Released: 1st January 2019
Directed By: Yorgos Lanthimos
Starring: Olivia Colman, Rachel Weisz, Emma Stone
Reviewed By: Nadia Bee
Yorgos Lanthimos’s uncanny knack for exposing the grotesque in tragedy flourishes in The Favourite, the director’s latest trip down the rabbit hole. Appropriately enough, it’s more Alice in Wonderland fantasy than period comedy-drama, both in its sense of irony and visual references. Shot on location at Hatfield House and Hampton Court, with lavish costume design by Sandy Powell and crisp cinematography from Robbie Ryan, The Favourite is visually gorgeous.
Lanthimos has set up a love-hate triangle based on historical figures. Olivia Colman as Queen Anne is magnificent despite a sketchily written role while Rachel Weisz excels as her bossy best friend Sarah Churchill, Duchess of Marlborough. Emma Stone, as Abigail Masham, is the catalyst who exposes the cracks in an increasingly fragile friendship between the two women. A sumptuous and ribald film, The Favourite opens with a tone of amused cruelty, continuing in that vein with a succession of do-as-you-would-be-done-by moments. Who will have the upper hand by the last scene?
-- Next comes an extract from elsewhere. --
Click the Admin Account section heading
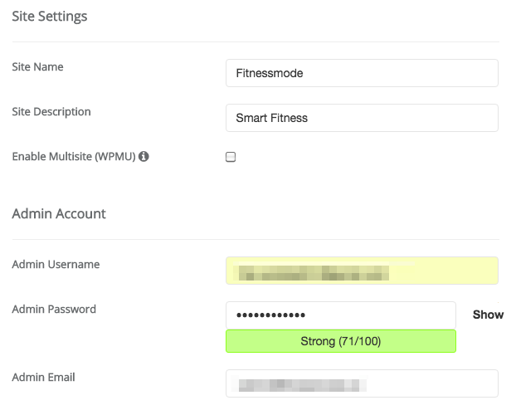 [59, 214]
Allusions abound. As the power games ramp up in intensity, hints at Alice in Wonderland become hefty shoves. Queen Anne keeps rabbits in her bedroom – they serve as substitute children – and, when she hosts a grand ball, her make-up, face powdered white and heart-shaped red blusher on her cheeks, leaves no doubt about the intended parallels.
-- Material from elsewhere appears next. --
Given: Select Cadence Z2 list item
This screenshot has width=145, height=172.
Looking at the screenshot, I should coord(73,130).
The Lewis Carroll theme continues… through the looking glass. There is a wonderful sense of forced perspective when Nicholas Hoult, playing Robert Harley – for a time leader of the opposition – towers menacingly on the edge of the frame as he speaks. Occasional extreme wide-angle shots, at one point reminiscent of a flattened VR perspective, seem to be some kind of code for distorted reality or perhaps a signal that the film is going further down the rabbit hole of someone’s single-minded vision. But there’s a question The Favourite seems to be masking: whose single-minded vision? Who is the player here who’s lost touch with reality?
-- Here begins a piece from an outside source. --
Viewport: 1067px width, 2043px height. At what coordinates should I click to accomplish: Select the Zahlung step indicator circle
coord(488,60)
Lanthimos and scriptwriters Deborah Davis and Tony McNamara have made an interesting choice in choosing Sarah Churchill’s version of her historical conflict with Queen Anne as the basis for their story. Best friends since childhood but from opposing political factions, the two women’s loyalty to each other would last only as long as neither abused it. By all accounts, Churchill was an obstinate and forceful woman, and this served her well throughout her life. She died thirty years after the Queen, and, in the words of a near contemporary, ‘immensely rich and very little regretted’.
Creative license does wonders to make a film compelling, especially when fiction is contrived to be stranger than fact. However, what makes a film very funny, lasting and at best both, is its ability to hit some kind of truth, something that resonates even as it entertains. If The Favourite fails to compete with The Killing of a Sacred Deer‘s achievements, it’s because a sense of truth is absent, and it is absent because, in a power game – whether comedy, satire or drama – a good triangle requires a strong apex. That apex is missing because Sarah Churchill’s verdict on Queen Anne – and by extension, the film’s too, is that Queen Anne is somewhat pathetic, and it is her pathetic nature that gives rise to the film’s forward drive.
By under-estimating a key protagonist, the story is lowered to one of courtly intrigue, of women bickering and offering sexual favours for status and influence. Only Sarah Churchill rises above this, though only to some degree. This is old rope – too familiar, and too unfair to be funny. There is another cinematic trope here, that of joyless lesbians – The Favourite seems to be treading the same ground as Robert Aldrich’s cheerless rendition of what had previously been a vibrant theatre comedy, The Killing of Sister George.
Olivia Colman saves the film by hinting at an intelligence and grandeur that the script denies her character. Had The Favourite credited Queen Anne with the brains, statecraft and physical courage that, from a balanced reading of history, she evidently had, it would have been clearer that Sarah Churchill did have a worthy adversary, and that her true adversary was not Abigail Masham, but the Queen herself. Avoiding hackneyed notions about women in positions of power could have made for a funnier, darker, stranger and grander film, and would been a perfect and contrasting companion to Lanthimos’ superb earlier work.